Quantum Double Model Boundaries Reveal Indistinguishable Anyons in S3 and Semidirect Product Groups

The paper extends Kitaev's quantum double model to surfaces with boundaries by defining boundary conditions and characterizing anyon condensations, where specific quasi-particle excitations vanish at the boundary. It analyzes domain walls between quantum double phases of different finite groups to study anyon tunneling, yielding necessary and sufficient conditions for two groups to produce identical anyon types. As an application, it demonstrates indistinguishable chargeon and fluxion in the S3 quantum double, generalizing to semidirect products of additive and multiplicative groups of finite fields.

Knot Diagrams Enable Unclonable Quantum Money via Alexander Polynomial Equivalence

Proposes a quantum money scheme using superpositions of knot diagrams that encode oriented links sharing the same Alexander polynomial. The mint produces an unclonable quantum state verifiable by anyone with a quantum computer. Security holds against computationally bounded adversaries due to the hardness of distinguishing non-equivalent knot representations.

Short quantum messages in interactive proofs are eliminable, yielding standard QMA and BQP power

Three variants of quantum interactive proof systems restrict message lengths to logarithmic size: verifier-first short-to-long, logarithmic total multi-round, and verifier-polynomial-random-to-prover-short-quantum. Short messages can be eliminated in all cases without loss of expressive power, reducing to QMA for the first variant and BQP for the others. Proofs leverage quantum state tomography and the finite quantum de Finetti theorem.

Indistinguishable Chargeon-Fluxion Pairs Exist in Quantum Doubles of Semidirect Products of Finite Field Groups

The paper examines auto-equivalences of the modular tensor category of representations of a finite group's quantum double that permute simple objects via charge conjugation followed by transposing a chargeon-fluxion pair.
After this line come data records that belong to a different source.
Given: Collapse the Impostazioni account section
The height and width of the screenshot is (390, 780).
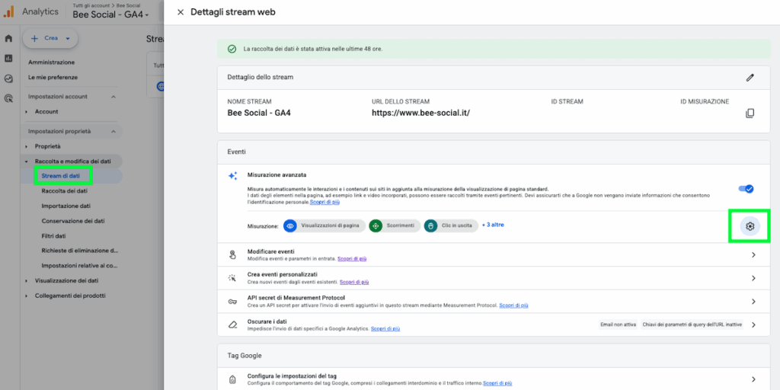Looking at the screenshot, I should (x=113, y=97).
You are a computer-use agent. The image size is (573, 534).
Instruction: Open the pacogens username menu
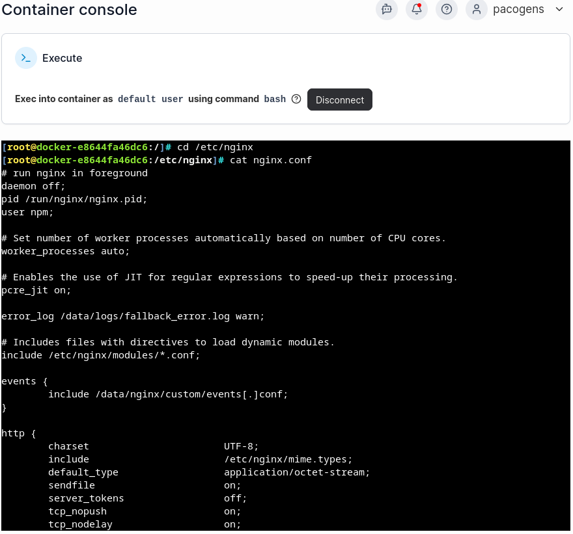518,9
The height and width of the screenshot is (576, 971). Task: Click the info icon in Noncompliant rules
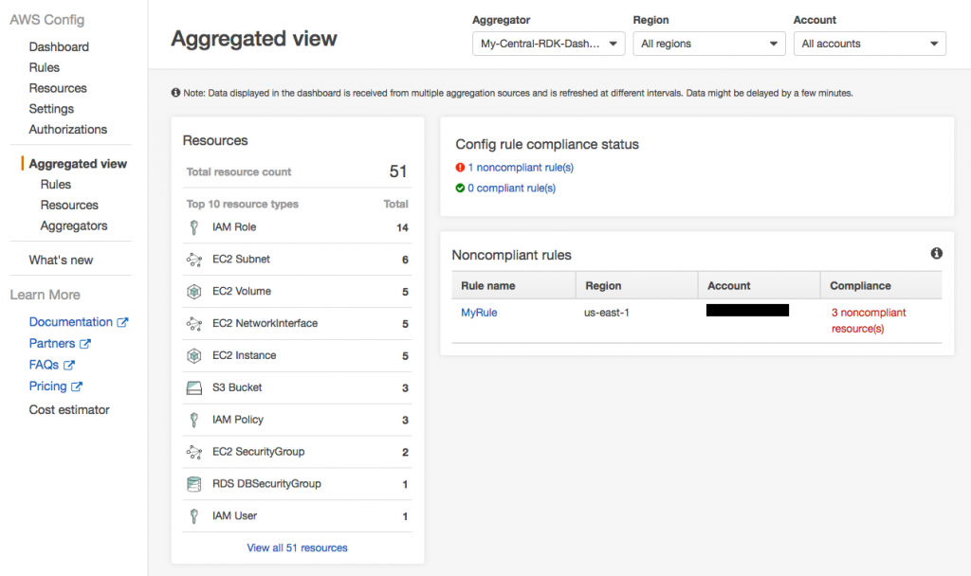coord(937,254)
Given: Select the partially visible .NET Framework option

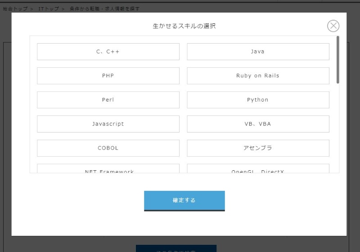Looking at the screenshot, I should [x=108, y=169].
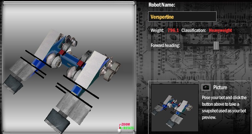Click the Picture heading beside camera
Viewport: 252px width, 134px height.
[x=220, y=87]
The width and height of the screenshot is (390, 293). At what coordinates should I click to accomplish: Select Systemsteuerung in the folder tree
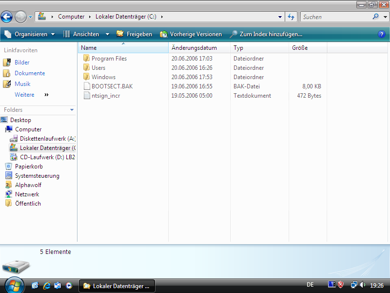pyautogui.click(x=37, y=176)
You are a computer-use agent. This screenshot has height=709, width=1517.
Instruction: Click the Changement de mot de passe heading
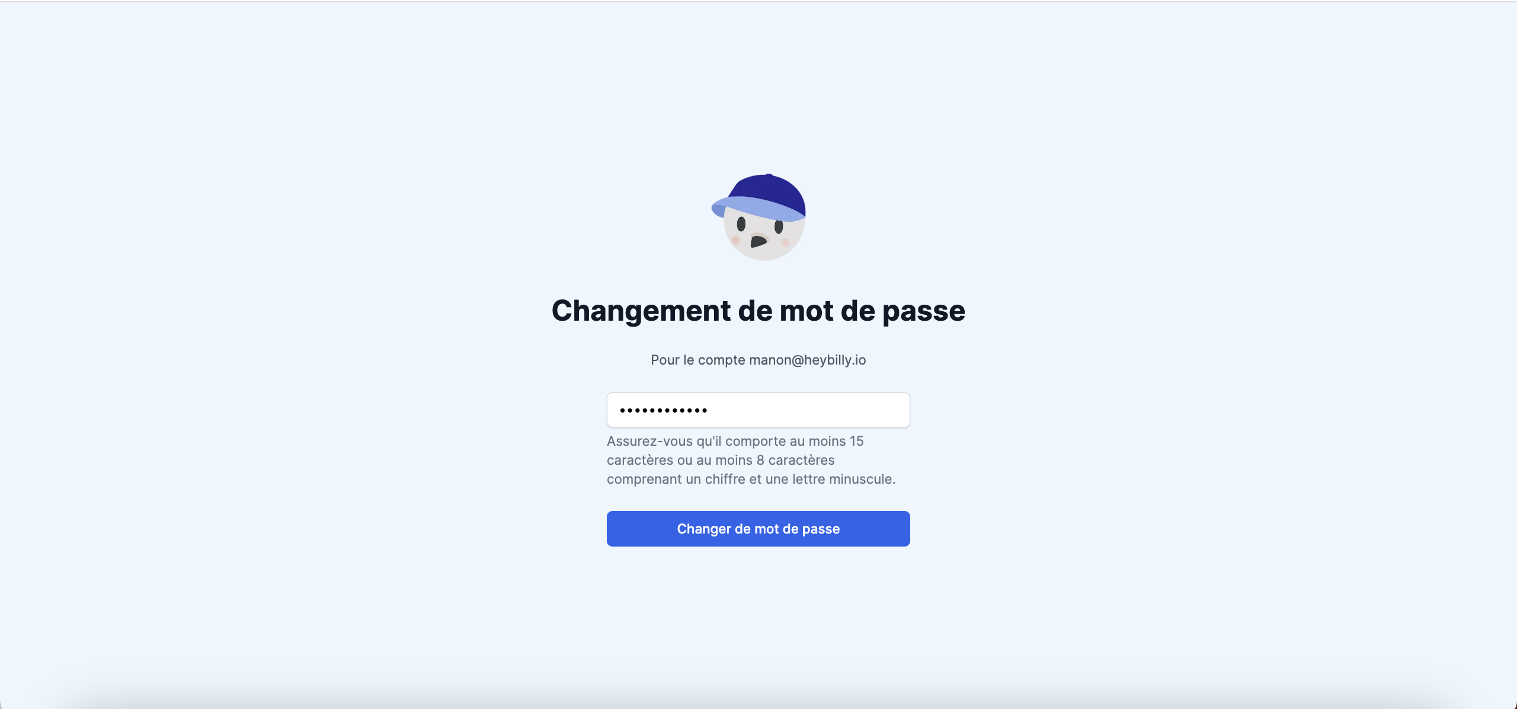tap(759, 311)

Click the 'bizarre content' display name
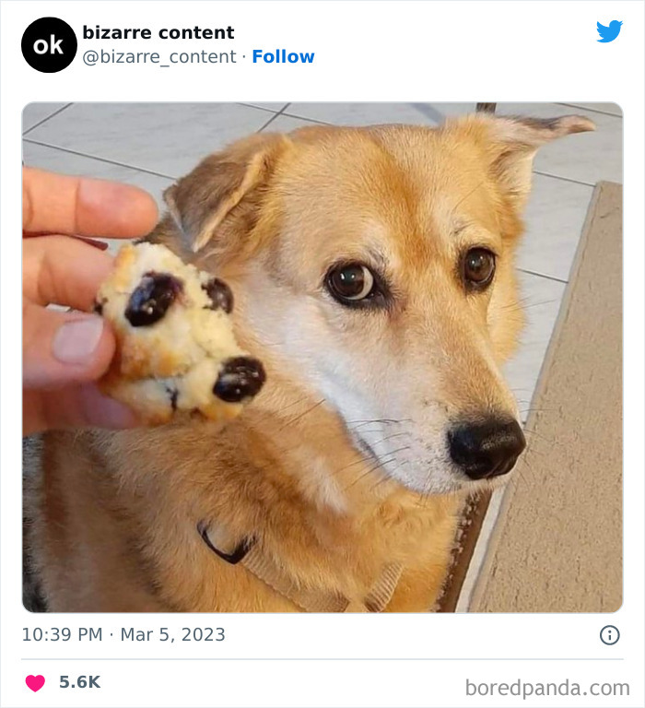[x=158, y=32]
It proves such auto-equivalences exist precisely when the group is a semidirect product of the additive and multiplicative groups of a finite field, as exemplified by S_3. Conversely, these transpositions form modular invariants if and only if the group is isomorphic to that of a finite near-field.
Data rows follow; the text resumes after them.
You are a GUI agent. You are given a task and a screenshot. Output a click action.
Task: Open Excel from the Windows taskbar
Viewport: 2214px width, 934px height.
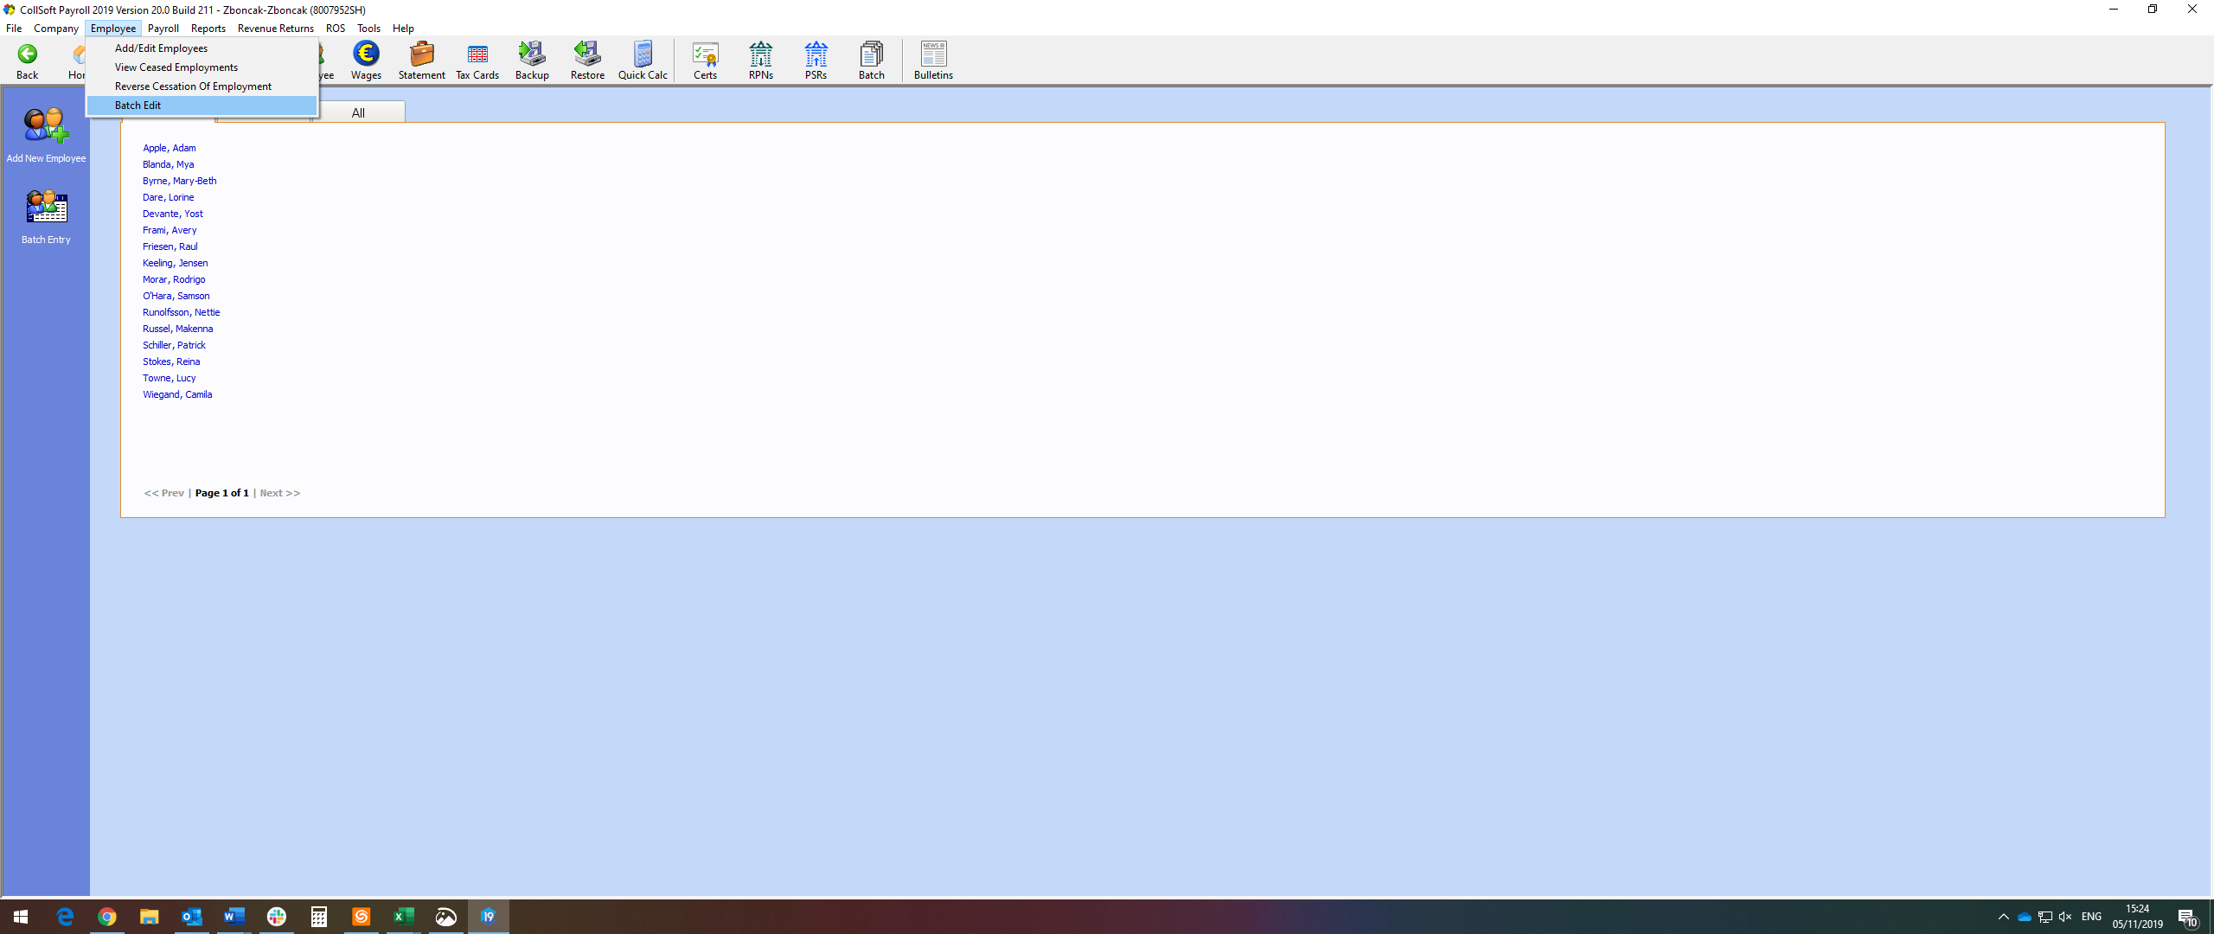403,917
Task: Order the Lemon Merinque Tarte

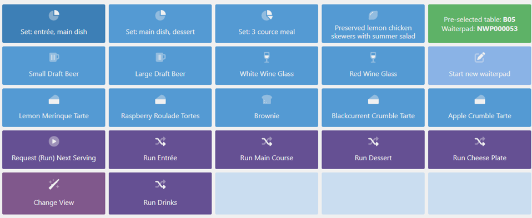Action: point(54,108)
Conditions for Unfrustrated Qudit Chains with Non-Translational Ground States

The paper derives conditions under which chains of d-dimensional qudits with generic, translationally non-invariant nearest-neighbor interactions are unfrustrated, meaning ground states coincide with common ground states of all local Hamiltonian terms. These states are represented using the Matrix Product States (MPS) framework. Numerical imaginary time evolution in MPS reveals parameter ranges where ground states exhibit high entanglement, challenging MPS approximations.